(Extrait du document):
*-*-*

Société Véranda
SOCIÉTÉ VÉRANDA
Projet collaboratif avec Florian de la Salle
depuis 2010
Société Véranda est un collectif d’artistes composé d’Émilien Adage et de Florian de la Salle, né lors d’une résidence commune au sein de l’UFR Histoire de l’art et Lettres du domaine universitaire de Saint-Martin-d’Hères. Dès 2010, leurs actions se portent sur un travail de maintenance des commandes publiques présentes en nombre sur le domaine universitaire. Cette initiative se conclue par la découverte d’une œuvre de Jean-Pierre Raynaud à Saint-Martin-d’Hères, ensevelie sous des végétaux, Tumulus.
— Lire le texte Jean-Pierre Raynaud ou la métamorphose à vif de Jean-Pierre Zarader, 2012 ↗
— Voir le dossier de Florian de la Salle sur documents d'artistes Nouvelle-Aquitaine ↗
L'obscène Société Véranda
Leur nom aurait dû nous mettre sur la piste de la révélation que ces deux personnages allaient placer dans nos pattes.
Le premier, Émilien Adage devait être l'élément déclencheur. Comment croire encore en une vérité admise ? Florian of the Room, australien par intermittence, nous cachait son véritable nom : Florian de la Salle. Ce subterfuge vieux comme le monde n'aura pas su nous mettre la puce à l'oreille quant aux intentions des deux compères. Ils allaient durant un mois s'évertuer à mettre en évidence notre incapacité à regarder, découlant de notre impuissance à agir.
Étape inaugurale.

*-*-*

(Consigne 1): Parmi les lignes fournies ci-dessous, donnez sous forme de liste JSON de chaînes tout ce qui va de la ligne contenant "tu (668, 2179)" jusqu'à celle contenant "0912137662 (107, 2247)", bornes comprises, à raison d'une chaîne par ligne et sans les lignes vides.

(Lignes fournies):
*-*-*

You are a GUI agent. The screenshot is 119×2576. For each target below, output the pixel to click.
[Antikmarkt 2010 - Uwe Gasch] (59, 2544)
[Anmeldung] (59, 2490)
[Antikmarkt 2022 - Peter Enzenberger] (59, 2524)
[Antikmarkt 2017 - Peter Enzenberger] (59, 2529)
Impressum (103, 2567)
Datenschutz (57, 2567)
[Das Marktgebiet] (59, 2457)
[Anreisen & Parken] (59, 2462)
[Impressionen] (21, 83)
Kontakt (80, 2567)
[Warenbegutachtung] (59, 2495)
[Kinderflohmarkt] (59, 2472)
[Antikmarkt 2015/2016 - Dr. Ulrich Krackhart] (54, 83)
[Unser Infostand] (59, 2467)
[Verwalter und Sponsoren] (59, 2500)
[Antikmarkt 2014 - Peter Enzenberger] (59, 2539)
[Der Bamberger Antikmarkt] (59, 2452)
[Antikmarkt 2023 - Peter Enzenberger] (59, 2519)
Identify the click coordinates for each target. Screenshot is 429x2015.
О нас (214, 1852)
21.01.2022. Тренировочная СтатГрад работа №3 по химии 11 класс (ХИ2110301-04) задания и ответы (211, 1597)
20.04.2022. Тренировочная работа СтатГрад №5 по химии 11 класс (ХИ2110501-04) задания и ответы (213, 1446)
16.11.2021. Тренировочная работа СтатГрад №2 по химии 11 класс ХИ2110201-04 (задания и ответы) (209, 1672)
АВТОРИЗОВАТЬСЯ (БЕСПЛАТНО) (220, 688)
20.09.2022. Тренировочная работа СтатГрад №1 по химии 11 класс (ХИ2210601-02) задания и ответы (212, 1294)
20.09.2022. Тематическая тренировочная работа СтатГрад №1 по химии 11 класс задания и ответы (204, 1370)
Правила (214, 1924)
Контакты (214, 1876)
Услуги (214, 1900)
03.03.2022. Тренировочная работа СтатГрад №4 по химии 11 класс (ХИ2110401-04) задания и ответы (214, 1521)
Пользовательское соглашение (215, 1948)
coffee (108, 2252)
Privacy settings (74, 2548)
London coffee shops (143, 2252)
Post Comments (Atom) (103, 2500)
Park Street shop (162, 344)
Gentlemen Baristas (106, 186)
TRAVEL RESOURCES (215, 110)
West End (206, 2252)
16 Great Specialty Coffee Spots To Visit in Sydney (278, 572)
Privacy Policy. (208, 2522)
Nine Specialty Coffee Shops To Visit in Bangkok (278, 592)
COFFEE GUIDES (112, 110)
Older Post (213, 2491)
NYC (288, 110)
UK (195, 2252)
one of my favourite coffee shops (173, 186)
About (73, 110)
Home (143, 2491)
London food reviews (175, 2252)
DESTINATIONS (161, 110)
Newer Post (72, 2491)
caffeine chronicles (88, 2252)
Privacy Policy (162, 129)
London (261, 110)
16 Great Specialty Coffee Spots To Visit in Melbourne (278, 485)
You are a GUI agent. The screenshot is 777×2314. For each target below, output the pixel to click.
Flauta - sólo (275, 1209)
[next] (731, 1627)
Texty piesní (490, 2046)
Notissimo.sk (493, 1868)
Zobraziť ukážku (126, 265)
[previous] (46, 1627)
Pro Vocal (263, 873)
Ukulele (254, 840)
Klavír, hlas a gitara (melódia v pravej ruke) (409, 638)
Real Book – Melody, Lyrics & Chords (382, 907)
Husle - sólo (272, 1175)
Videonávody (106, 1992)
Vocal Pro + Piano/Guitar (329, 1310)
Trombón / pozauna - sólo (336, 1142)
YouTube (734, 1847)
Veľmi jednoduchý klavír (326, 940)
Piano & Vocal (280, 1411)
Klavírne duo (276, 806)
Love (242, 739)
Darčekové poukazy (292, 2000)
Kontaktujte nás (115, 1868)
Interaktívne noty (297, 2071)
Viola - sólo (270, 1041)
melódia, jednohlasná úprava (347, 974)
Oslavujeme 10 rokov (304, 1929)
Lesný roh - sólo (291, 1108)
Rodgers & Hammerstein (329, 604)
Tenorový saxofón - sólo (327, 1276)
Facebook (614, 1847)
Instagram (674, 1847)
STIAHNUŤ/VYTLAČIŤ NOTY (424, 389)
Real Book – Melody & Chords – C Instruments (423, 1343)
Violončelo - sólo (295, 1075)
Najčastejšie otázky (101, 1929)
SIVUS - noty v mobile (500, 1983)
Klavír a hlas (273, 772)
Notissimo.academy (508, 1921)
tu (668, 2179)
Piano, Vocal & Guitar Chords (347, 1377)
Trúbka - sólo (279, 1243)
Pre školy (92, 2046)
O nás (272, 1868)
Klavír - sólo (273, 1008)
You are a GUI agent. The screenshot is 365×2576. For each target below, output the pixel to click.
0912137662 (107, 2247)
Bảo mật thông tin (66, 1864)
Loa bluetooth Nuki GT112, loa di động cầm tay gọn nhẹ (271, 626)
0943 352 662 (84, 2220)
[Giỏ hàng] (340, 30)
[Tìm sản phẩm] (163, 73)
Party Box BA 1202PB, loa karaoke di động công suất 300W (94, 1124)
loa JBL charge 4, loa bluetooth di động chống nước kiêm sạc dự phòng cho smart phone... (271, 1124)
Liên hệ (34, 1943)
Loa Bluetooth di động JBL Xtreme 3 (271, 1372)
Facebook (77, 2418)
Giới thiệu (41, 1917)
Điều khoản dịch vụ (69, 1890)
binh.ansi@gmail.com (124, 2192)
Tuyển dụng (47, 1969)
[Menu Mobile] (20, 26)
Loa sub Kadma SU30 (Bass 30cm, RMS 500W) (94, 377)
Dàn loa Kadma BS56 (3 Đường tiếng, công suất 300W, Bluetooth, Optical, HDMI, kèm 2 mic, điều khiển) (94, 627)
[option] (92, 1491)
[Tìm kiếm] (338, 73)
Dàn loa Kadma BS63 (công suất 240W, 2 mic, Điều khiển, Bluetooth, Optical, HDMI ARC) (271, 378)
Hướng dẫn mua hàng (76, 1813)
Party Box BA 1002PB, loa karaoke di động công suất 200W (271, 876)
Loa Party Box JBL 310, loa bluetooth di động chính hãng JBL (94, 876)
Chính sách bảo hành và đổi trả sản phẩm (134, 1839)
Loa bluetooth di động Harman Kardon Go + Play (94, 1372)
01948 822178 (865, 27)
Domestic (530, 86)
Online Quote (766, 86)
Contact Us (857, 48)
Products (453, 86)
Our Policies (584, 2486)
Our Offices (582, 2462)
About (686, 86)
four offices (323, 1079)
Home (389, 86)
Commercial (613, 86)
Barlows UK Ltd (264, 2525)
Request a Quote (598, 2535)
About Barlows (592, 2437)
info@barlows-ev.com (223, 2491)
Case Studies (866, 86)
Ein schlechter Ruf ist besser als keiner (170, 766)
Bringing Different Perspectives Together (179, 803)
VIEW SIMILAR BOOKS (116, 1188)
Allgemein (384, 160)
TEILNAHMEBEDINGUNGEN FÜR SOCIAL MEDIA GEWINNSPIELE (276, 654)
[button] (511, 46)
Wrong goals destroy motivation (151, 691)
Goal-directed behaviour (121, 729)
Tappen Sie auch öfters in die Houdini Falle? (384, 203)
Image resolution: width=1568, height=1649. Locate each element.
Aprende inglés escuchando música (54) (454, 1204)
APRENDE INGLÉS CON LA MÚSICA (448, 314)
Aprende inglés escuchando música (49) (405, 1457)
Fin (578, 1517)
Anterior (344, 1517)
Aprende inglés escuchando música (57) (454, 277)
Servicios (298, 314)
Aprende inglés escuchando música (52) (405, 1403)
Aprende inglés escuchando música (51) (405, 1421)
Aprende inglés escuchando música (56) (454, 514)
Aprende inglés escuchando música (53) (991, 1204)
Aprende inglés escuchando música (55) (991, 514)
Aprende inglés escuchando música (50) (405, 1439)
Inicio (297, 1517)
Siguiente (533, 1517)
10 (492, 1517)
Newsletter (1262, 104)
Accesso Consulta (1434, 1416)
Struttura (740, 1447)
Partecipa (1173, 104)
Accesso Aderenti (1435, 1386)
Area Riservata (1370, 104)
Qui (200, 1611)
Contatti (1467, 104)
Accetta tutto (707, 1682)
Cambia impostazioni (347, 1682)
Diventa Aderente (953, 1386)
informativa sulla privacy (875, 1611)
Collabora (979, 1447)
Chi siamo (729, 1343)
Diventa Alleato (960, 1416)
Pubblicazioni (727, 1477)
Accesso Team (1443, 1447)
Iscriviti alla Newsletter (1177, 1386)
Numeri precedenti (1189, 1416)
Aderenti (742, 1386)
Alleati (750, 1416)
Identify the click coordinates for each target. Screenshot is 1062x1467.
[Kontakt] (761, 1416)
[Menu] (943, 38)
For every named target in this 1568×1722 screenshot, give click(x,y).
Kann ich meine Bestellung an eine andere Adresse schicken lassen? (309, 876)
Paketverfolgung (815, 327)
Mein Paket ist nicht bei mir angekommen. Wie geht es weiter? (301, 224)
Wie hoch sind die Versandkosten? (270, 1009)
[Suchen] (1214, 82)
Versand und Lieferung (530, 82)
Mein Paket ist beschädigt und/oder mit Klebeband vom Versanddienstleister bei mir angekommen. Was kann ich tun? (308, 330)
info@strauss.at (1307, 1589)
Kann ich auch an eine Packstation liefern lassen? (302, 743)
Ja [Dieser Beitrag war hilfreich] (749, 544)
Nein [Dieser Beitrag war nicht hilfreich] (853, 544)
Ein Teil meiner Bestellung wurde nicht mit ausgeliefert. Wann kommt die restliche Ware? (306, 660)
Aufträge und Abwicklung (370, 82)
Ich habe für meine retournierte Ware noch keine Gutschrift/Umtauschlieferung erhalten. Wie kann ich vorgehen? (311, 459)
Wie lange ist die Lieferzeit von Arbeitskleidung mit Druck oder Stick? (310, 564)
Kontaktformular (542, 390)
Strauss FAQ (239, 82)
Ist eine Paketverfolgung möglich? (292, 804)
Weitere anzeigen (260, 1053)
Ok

*-*-*

(Consigne 2):
Dans l'extrait sur la Société Véranda :
(a) De quels deux artistes le collectif est-il composé ?
(b) Quelle œuvre de Jean-Pierre Raynaud a été découverte à Saint-Martin-d'Hères, et sous quoi était-elle ensevelie ?
(c) Pendant combien de temps les deux compères allaient-ils s'évertuer à mettre en évidence notre incapacité à regarder ?

(Solution 1):
[
  "tu (668, 2179)",
  "Piano, Vocal & Guitar Chords (347, 1377)",
  "Trúbka - sólo (279, 1243)",
  "Pre školy (92, 2046)",
  "O nás (272, 1868)",
  "Klavír - sólo (273, 1008)",
  "You are a GUI agent. The screenshot is 365×2576. For each target below, output the pixel to click.",
  "0912137662 (107, 2247)"
]

(Solution 2):
(a) Émilien Adage et Florian de la Salle.
(b) Tumulus, ensevelie sous des végétaux.
(c) Durant un mois.